The challenge for Applied Linguistics in Australia under ERA would appear to be in
maintaining a profile for Applied Linguistics as a distinctive area of research, addressing
distinctive research issues and in holding together a sense of a body of research addressing
language problems in real-world contexts in spite of great diversity in methodologies and
disciplinary influences. The debates around Applied Linguistics as a disciplinary area which
characterise Applied Linguistics internationally are significant and important debates and can
be seen as reflecting a significant level of critical awareness around theory and practice in
Applied Linguistics, however these same debates do not articulate well with the rigid
understanding of disciplinarity which currently shapes how research in Australia is
understood.(Widdowson, 2005)
Notes
1. Hierarchical observation, normalising gaze and their combination in a procedure
unique to them, the examination [Authors’ translation].
2. The Scientific Commissions have now been replaced by in the AILA structure by a
smaller number of Research Networks which are conceived as shorter term groupings
of Applied Linguistics work.
3. For example, Pennycook (2001; , 2004) expands beyond the AILA listing to include
issues such as sexuality, identity, ethics, desire, difference, the construction of
Otherness, etc.
4. McDonough (2002) has a similar division into major focuses and secondary focuses of
Applied Linguistics.
5. This debate has been resolved in a significant way in the Francophone world where
linguistique appliquée is considered by many people as too strongly rooted in
Linguistics and is therefore of relatively little use for addressing more complex
questions relating to language education.
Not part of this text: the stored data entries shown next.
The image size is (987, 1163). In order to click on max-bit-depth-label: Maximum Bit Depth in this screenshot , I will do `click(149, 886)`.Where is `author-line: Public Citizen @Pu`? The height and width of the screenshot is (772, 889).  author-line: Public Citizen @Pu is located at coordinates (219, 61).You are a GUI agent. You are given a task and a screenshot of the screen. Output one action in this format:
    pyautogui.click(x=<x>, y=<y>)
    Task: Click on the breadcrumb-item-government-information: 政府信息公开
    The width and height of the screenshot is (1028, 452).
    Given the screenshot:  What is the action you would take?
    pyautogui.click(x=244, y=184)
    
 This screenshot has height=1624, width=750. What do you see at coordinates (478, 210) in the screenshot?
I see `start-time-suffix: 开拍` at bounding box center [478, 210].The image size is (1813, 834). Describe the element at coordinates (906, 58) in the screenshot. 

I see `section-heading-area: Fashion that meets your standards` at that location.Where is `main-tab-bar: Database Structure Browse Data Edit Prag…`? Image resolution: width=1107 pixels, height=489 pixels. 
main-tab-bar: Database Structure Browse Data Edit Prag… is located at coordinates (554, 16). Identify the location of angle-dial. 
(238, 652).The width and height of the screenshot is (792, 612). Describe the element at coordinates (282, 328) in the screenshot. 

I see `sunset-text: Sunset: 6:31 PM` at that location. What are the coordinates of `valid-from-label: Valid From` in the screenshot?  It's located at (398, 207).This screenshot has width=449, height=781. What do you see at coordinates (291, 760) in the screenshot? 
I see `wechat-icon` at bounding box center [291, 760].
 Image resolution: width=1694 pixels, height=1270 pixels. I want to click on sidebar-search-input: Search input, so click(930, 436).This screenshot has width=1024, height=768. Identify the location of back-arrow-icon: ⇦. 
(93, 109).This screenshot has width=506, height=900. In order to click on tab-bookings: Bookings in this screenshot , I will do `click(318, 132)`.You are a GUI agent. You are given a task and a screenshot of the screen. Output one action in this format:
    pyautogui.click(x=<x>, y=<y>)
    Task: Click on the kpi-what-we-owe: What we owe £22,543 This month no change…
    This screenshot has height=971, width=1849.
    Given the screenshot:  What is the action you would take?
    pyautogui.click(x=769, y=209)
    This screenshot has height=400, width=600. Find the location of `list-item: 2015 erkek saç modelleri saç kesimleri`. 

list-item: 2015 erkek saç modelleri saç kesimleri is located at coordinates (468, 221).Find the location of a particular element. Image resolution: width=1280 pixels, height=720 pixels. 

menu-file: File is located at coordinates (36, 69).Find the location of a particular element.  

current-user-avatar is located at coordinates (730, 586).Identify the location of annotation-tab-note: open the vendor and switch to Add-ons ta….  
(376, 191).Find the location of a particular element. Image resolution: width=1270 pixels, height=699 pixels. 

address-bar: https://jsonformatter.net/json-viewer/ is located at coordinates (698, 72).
As a result, there is a clear separation between
linguistique appliquée, a branch of Linguistics, and didactique des langues, an
interdisciplinary field of research focusing on issues of second/foreign language
learning and use (Véronique, 2009).
6. For example, Multicultural, Intercultural and Cross-cultural Studies (200209).
7. For example, Organisational, Interpersonal and Intercultural Communication (200105).
8. This of course applies to those areas where institutions have discretion: book, book
chapter, conference and other publications and grants and may also be affected by the
volume of journal publications which are coded by journal not by publication.